Propos recueillis par Daoud Boughezala, Élisabeth Lévy et Gil Mihaely.

Causeur : Dans cette « France d’après » – attentats et régionales –, vous dénoncez les politiques qui ont échoué pendant trente ans. Or, après les avoir accablés et renvoyés presque dos à dos, vous les appelez à former « un gouvernement de salut public»…

Jean-Pierre Chevènement : Je les appelle à changer et à rompre avec les erreurs anciennes qui nous ont conduits là où nous en sommes. Ces erreurs qui remontent aux années 1980 ont une matrice commune : la perte de confiance en la France et dans l’État-nation comme cadre de souveraineté, de responsabilité, de démocratie et de citoyenneté. L’arrimage du franc au mark porte en lui le renoncement à la souveraineté monétaire. Ensuite vient le grand acte de dérégulation néolibérale : l’Acte unique permettant la libération totale des mouvements de capitaux sans aucune harmonisation préalable de la fiscalité de l’épargne. Corrélativement, il y a l’abandon de l’État stratège : la Commission européenne devient l’Autorité européenne de la concurrence et absorbe les politiques industrielles. Avec Schengen (1985), nous avons reporté le contrôle de nos frontières sur des pays périphériques comme la Grèce qui ne sont pas outillés pour les protéger.
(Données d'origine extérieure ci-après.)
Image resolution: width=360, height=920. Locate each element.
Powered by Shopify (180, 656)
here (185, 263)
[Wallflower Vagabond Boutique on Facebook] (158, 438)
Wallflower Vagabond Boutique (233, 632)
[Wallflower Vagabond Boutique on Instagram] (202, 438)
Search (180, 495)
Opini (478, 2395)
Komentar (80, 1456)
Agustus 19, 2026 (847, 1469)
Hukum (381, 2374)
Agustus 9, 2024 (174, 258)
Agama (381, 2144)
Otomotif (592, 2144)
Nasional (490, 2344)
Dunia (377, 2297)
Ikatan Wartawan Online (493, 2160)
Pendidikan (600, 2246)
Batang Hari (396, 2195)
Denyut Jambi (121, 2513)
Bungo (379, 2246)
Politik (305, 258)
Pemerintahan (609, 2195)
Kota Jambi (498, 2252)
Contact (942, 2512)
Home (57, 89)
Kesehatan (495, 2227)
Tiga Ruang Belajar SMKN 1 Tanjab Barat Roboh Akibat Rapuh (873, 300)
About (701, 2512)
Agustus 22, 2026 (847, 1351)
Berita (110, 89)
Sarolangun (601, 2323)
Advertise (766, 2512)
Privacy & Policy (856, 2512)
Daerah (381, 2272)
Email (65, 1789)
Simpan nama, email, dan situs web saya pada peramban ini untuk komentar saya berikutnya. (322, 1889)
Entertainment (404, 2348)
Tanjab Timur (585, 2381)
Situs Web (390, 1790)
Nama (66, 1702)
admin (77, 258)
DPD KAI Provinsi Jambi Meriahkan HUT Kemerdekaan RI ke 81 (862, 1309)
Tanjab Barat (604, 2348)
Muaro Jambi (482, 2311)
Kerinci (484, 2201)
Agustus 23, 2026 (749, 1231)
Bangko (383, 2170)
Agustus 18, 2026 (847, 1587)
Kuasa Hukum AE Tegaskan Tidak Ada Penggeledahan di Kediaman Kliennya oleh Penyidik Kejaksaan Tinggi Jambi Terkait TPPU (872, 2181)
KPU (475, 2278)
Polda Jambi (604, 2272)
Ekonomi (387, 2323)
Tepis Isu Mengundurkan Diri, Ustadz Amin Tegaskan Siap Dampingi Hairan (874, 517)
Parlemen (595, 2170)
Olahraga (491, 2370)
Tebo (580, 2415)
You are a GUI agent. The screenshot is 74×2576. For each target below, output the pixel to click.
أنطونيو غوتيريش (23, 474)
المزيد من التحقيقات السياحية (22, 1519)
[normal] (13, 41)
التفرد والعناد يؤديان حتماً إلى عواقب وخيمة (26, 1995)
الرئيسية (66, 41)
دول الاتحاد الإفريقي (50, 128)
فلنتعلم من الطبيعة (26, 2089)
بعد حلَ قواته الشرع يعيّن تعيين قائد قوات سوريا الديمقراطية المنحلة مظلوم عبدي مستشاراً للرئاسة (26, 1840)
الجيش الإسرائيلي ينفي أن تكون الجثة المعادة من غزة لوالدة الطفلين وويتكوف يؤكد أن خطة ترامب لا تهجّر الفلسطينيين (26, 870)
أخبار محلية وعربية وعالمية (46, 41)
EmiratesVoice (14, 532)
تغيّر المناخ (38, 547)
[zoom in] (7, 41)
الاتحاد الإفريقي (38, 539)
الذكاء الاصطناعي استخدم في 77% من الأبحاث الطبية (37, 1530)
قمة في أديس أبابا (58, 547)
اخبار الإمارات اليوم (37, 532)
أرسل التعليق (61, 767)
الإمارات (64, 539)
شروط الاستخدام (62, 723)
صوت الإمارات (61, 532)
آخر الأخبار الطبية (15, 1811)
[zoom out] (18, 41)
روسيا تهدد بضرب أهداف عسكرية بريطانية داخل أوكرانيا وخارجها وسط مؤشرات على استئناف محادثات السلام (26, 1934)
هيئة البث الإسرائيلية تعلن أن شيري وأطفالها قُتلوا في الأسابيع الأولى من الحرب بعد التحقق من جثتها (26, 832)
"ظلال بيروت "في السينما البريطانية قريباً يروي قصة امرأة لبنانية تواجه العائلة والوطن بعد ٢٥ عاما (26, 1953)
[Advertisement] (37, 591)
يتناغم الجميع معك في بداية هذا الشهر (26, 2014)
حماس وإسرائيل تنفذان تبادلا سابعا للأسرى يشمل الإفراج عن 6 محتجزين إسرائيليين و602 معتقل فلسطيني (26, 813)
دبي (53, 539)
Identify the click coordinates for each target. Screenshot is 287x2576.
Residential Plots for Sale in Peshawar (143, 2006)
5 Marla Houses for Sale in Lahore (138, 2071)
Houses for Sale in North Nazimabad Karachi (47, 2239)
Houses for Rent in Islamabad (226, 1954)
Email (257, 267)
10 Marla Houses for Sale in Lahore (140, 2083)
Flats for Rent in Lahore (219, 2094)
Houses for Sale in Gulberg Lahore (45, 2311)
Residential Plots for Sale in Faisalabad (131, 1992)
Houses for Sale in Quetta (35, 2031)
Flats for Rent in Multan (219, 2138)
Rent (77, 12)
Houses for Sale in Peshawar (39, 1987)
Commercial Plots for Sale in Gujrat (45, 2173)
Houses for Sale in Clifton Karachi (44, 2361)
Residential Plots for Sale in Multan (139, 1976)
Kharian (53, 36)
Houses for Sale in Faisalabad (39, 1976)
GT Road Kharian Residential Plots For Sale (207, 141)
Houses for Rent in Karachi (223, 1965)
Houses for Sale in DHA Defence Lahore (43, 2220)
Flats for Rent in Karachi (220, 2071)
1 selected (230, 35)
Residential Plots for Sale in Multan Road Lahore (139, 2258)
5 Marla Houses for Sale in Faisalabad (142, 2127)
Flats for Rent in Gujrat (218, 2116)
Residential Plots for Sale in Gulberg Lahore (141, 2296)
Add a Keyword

Enfin, l’abandon de notre politique étrangère indépendante a abouti à la réintégration dans l’OTAN et à notre alignement sur les États-Unis, notamment au Moyen-Orient.

Mais toutes ces « erreurs » n’ont pas seulement été faites d’en haut. L’ouverture, c’était aussi une aspiration des peuples, légitime si on songe que beaucoup de sociétés étaient bloquées. Longtemps ces décisions dérégulatrices ont joui de l’assentiment de la majorité écrasante de la classe politique… et du peuple !

Je n’ai pas parlé de politique « illégitime » mais d’une politique de facilité correspondant au triomphe du néolibéralisme et à l’explosion de l’idéologie libérale libertaire – entamés en France depuis mai 1968. Les hommes politiques ont suivi cette idéologie au lieu de précéder. N’ayant pas correctement anticipé l’évolution des choses, ils nous ont mis à la remorque d’une Europe totalement opaque, antidémocratique, technocratique et frappée d’aboulie. Quand on voit le projet de traité transatlantique, on se demande s’il y a un pilote dans l’avion !

*Photo: Hannah.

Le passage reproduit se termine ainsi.